*Material for the task:*
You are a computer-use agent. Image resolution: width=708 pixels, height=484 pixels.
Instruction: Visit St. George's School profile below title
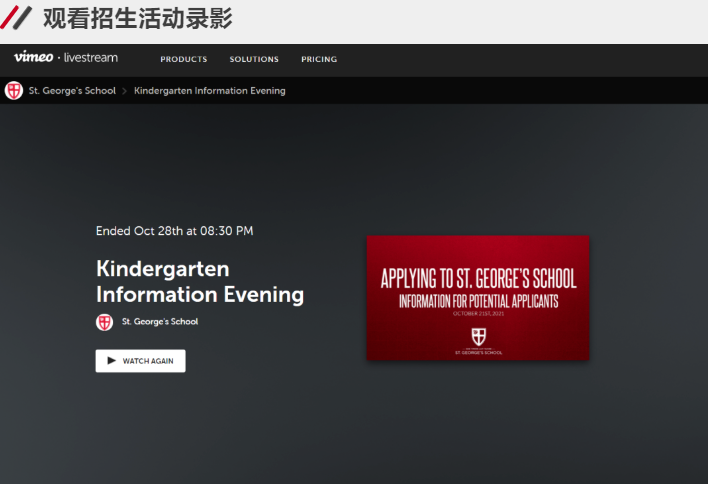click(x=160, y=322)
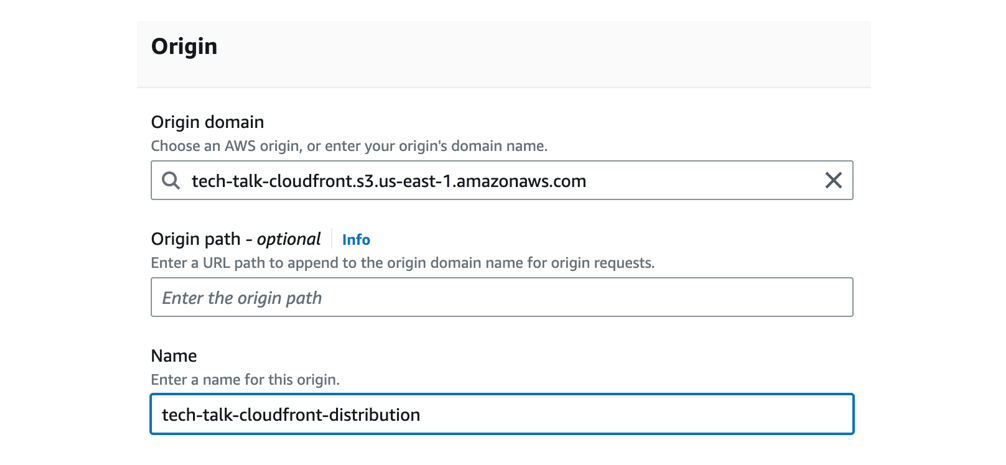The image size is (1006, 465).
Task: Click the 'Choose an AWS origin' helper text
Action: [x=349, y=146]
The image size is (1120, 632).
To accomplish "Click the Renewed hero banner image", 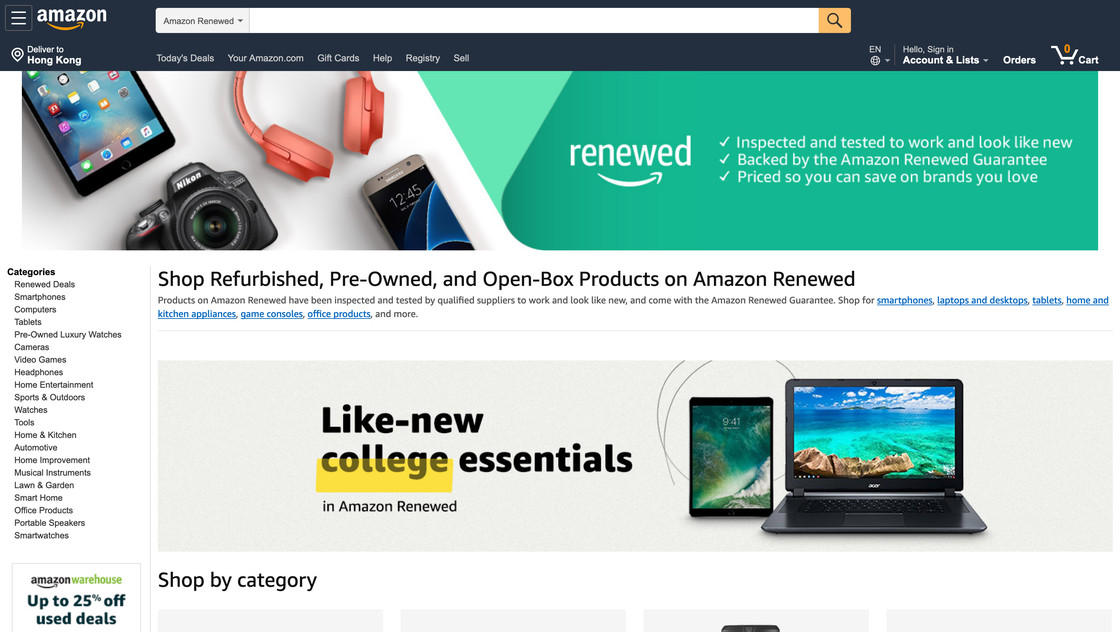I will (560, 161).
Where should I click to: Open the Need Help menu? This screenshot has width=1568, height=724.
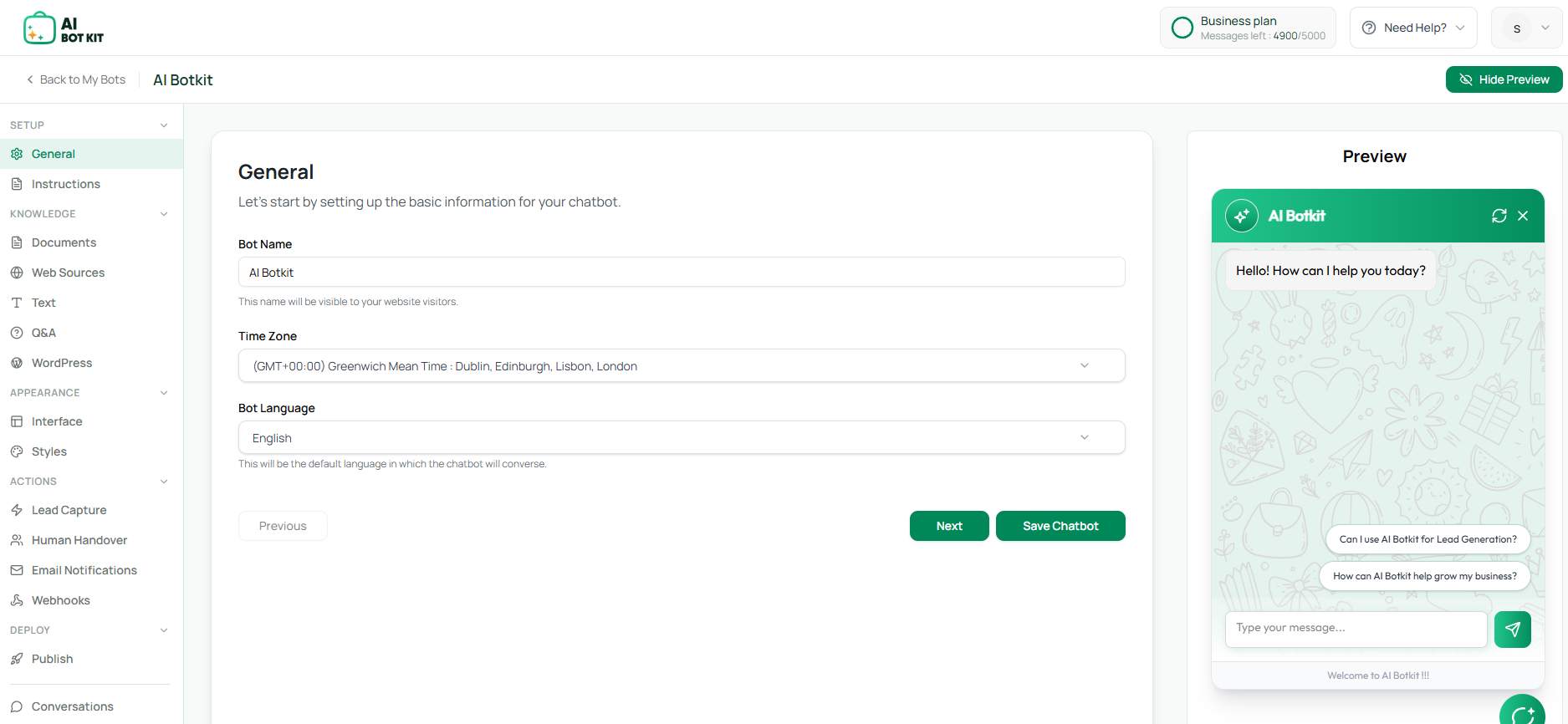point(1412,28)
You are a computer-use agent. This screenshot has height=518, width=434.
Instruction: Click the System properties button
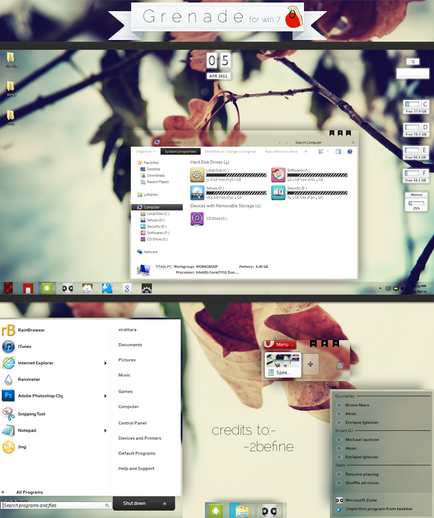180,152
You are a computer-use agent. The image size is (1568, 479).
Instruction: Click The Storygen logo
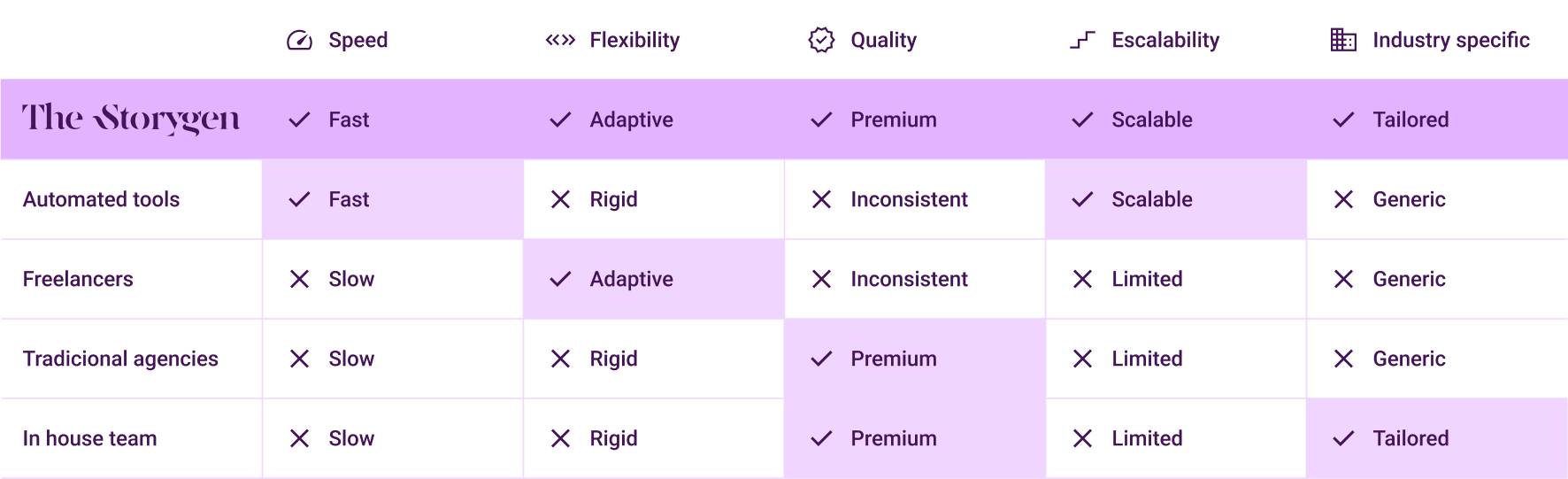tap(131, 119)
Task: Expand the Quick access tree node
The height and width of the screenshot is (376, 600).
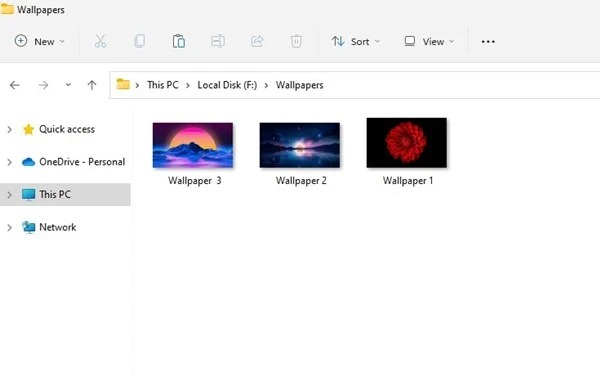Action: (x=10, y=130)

...

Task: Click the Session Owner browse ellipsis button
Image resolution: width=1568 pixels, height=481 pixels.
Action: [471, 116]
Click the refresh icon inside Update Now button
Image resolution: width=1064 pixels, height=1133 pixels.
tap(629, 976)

*Stated task:* How many lines in the rows above contain the string "pixels"? Reply with the number alone.

*Task result:* 3